*What needs to be done*.
Only the number is wanted: tally the lines below that contain the word "Hide".

*Provided records*.

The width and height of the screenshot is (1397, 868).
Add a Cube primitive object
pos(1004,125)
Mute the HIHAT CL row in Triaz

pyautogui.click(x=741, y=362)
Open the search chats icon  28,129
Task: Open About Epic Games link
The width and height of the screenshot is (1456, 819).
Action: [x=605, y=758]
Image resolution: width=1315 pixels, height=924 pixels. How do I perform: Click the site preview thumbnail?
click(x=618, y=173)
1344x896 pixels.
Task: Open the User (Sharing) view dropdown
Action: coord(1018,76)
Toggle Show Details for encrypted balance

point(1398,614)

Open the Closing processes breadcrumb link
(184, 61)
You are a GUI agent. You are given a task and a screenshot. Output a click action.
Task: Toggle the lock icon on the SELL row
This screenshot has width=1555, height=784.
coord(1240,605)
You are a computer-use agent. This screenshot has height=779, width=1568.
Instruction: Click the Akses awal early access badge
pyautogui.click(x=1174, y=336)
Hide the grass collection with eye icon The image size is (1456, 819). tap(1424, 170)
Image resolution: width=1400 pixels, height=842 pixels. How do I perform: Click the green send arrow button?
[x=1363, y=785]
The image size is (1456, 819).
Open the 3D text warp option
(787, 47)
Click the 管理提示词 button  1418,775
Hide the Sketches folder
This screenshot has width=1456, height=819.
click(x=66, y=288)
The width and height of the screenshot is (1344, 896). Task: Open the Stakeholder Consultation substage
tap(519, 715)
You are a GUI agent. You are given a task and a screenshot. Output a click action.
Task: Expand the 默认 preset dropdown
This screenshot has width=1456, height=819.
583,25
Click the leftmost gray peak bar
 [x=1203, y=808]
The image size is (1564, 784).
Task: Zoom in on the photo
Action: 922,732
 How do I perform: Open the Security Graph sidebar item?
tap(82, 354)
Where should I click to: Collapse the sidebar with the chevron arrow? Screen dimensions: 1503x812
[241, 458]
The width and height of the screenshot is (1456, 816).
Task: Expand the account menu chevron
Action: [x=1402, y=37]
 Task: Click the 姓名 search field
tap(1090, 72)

*Response to the exercise*.
2